Warner Bros Discovery Rejects Paramount’s Latest Hostile Takeover Bid

Warner Bros Discovery (WBD) has once again turned down Paramount Skydance’s latest attempt to acquire the studio, citing an “inadequate” offer and the high risks associated with the proposed leveraged buyout. The decision keeps WBD on track to pursue its previously announced deal with streaming giant Netflix, a move welcomed by investors and industry observers.


Paramount’s $108 Billion Bid Deemed Risky

In a letter to shareholders on Wednesday, the WBD board described Paramount’s revised $108.4 billion hostile bid as overly reliant on debt financing, warning that the structure could jeopardize the deal’s completion. Paramount’s plan includes $40 billion in equity—personally guaranteed by Oracle co-founder Larry Ellison—and $54 billion in debt, which would constitute the largest leveraged buyout in history.

“The revised offer remains inadequate, particularly given the insufficient value it would provide, the lack of certainty in Paramount Skydance’s ability to complete the offer, and the risks and costs borne by WBD shareholders should Paramount fail to close the deal,” the board said.

By contrast, Netflix’s $82.7 billion offer includes cash and stock, with a stronger investment-grade credit rating, providing a more stable financing structure and lower execution risk.


Shareholder Pushback and Industry Opinions

Some investors have pushed back against WBD’s decision. Matthew Halbower, CEO of Pentwater Capital Management, called Paramount’s bid “economically superior” and criticized the board for rejecting the offer.

Despite this, analysts emphasize that Netflix’s deal offers clearer certainty and less financial risk, especially given Paramount’s weaker credit rating, already classified as junk by S&P Global. Paramount’s bid also includes potential costs if the deal fails, including operational constraints that could harm the studio’s competitive position.


Netflix Welcomes WBD Decision

Netflix co-CEOs Ted Sarandos and Greg Peters praised WBD’s rejection of Paramount’s offer, calling it “the superior proposal” that maximizes value for shareholders, creators, and consumers.
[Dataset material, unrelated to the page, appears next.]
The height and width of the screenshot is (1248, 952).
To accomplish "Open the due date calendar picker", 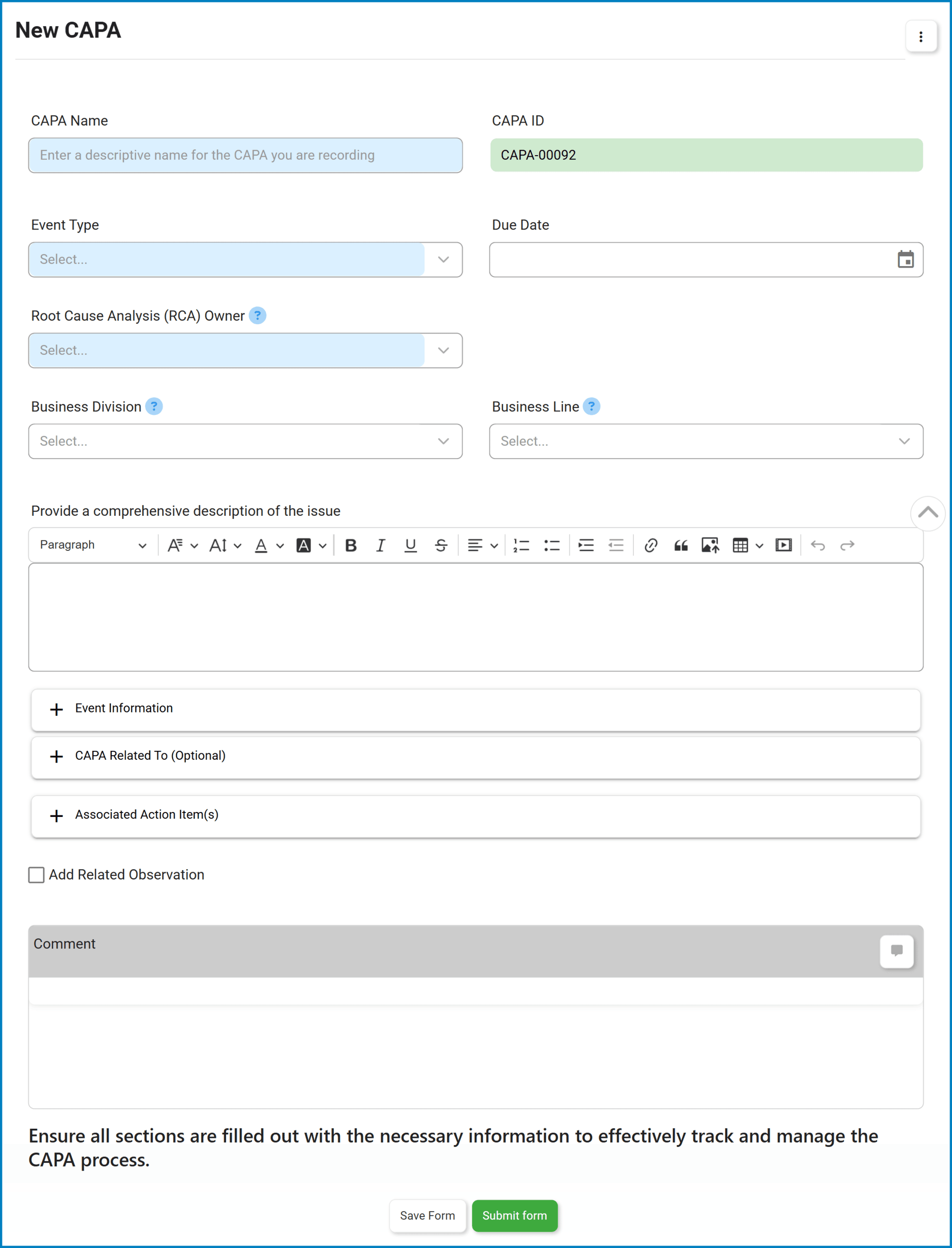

WBD Chairman Samuel Di Piazza noted that while the company remains open to negotiations with Paramount, any future bid would need to be significantly more compelling.
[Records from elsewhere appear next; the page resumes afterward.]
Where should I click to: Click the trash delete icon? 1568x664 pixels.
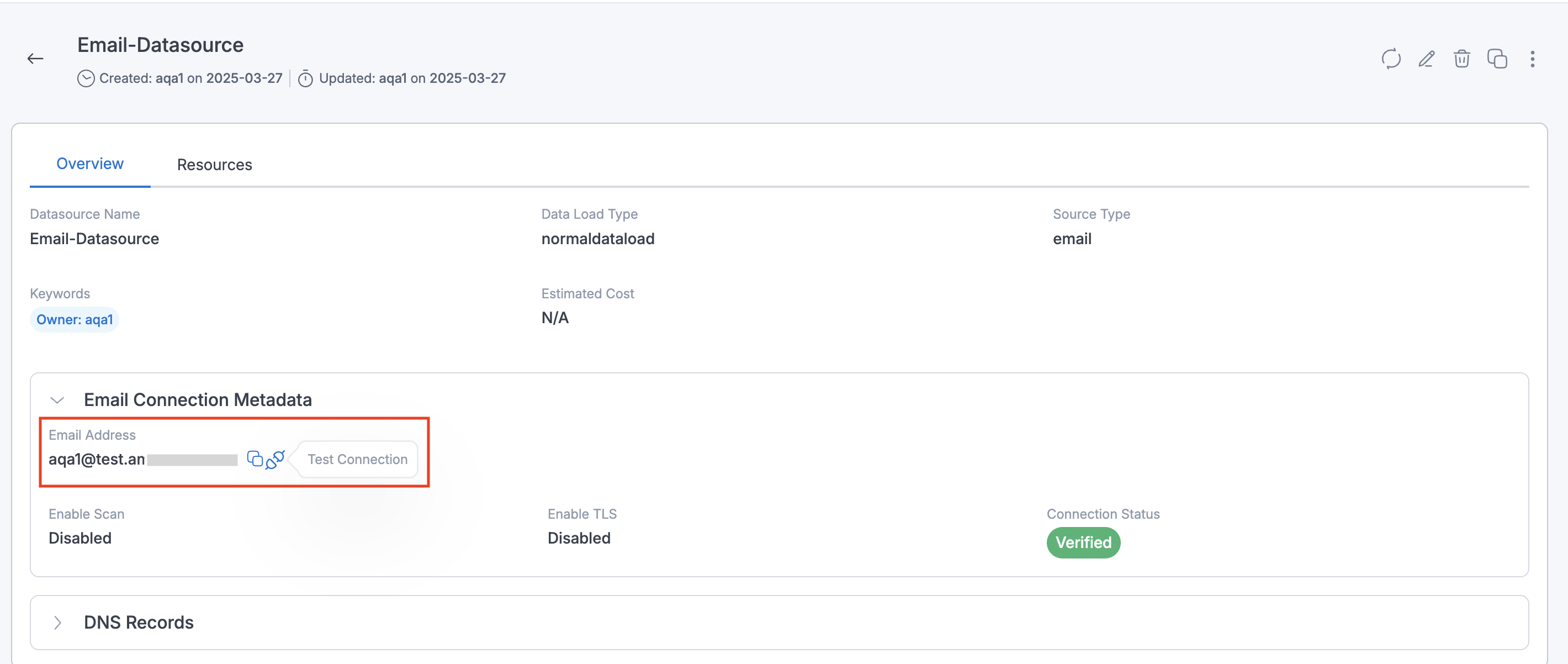point(1461,59)
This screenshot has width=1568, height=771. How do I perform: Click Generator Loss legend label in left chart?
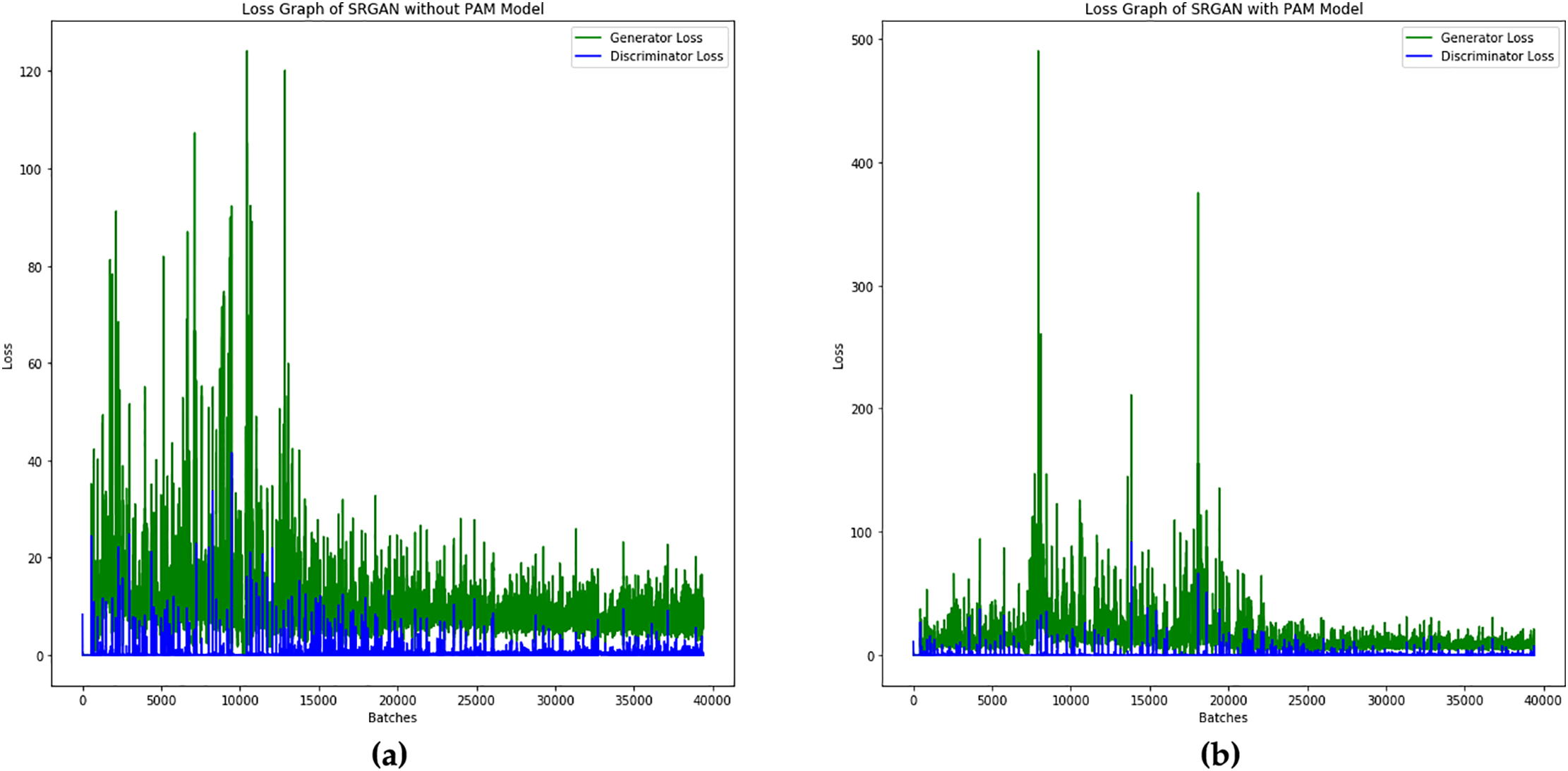[x=656, y=37]
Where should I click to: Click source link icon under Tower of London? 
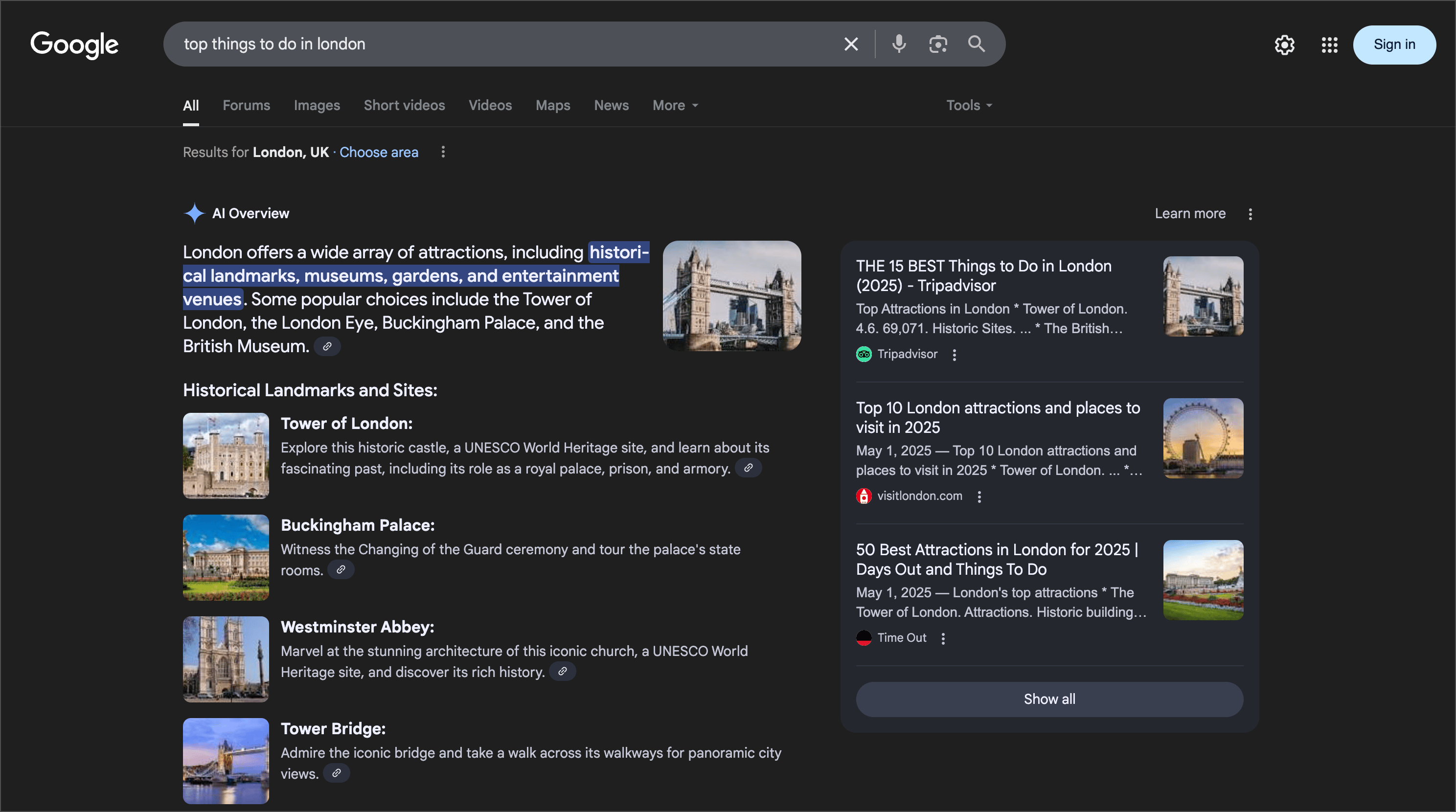(748, 468)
The WBD board reviewed Paramount’s December 22 revised offer, which included Ellison’s personal guarantee and a higher reverse termination fee of $5.8 billion. Despite improvements, WBD concluded the Paramount bid still carried significant risks compared with the Netflix transaction, including a potential $4.7 billion in additional costs if WBD abandoned its Netflix merger agreement.


The Battle for Hollywood’s Crown Jewels

The stakes are high: Warner Bros Discovery owns prized franchises such as Harry Potter, Game of Thrones, Friends, and the DC Comics universe, along with classic films including Casablanca and Citizen Kane. Paramount’s bid would merge two major Hollywood studios, creating a formidable competitor to Disney and combining streaming platforms and cable TV networks.

WBD is also planning a spin-off of its cable networks, including CNN, TNT Sports, and Discovery+, whose valuation remains a major point of contention. Paramount values these assets at roughly $1 per share, while analysts estimate up to $4 per share.


Market Reactions

Following the rejection, Warner Bros Discovery shares rose 0.3%, while Netflix also gained 0.3%. Paramount’s stock declined 0.1%. Analysts expect the takeover battle to continue, with Paramount likely to submit further bids to win shareholder support.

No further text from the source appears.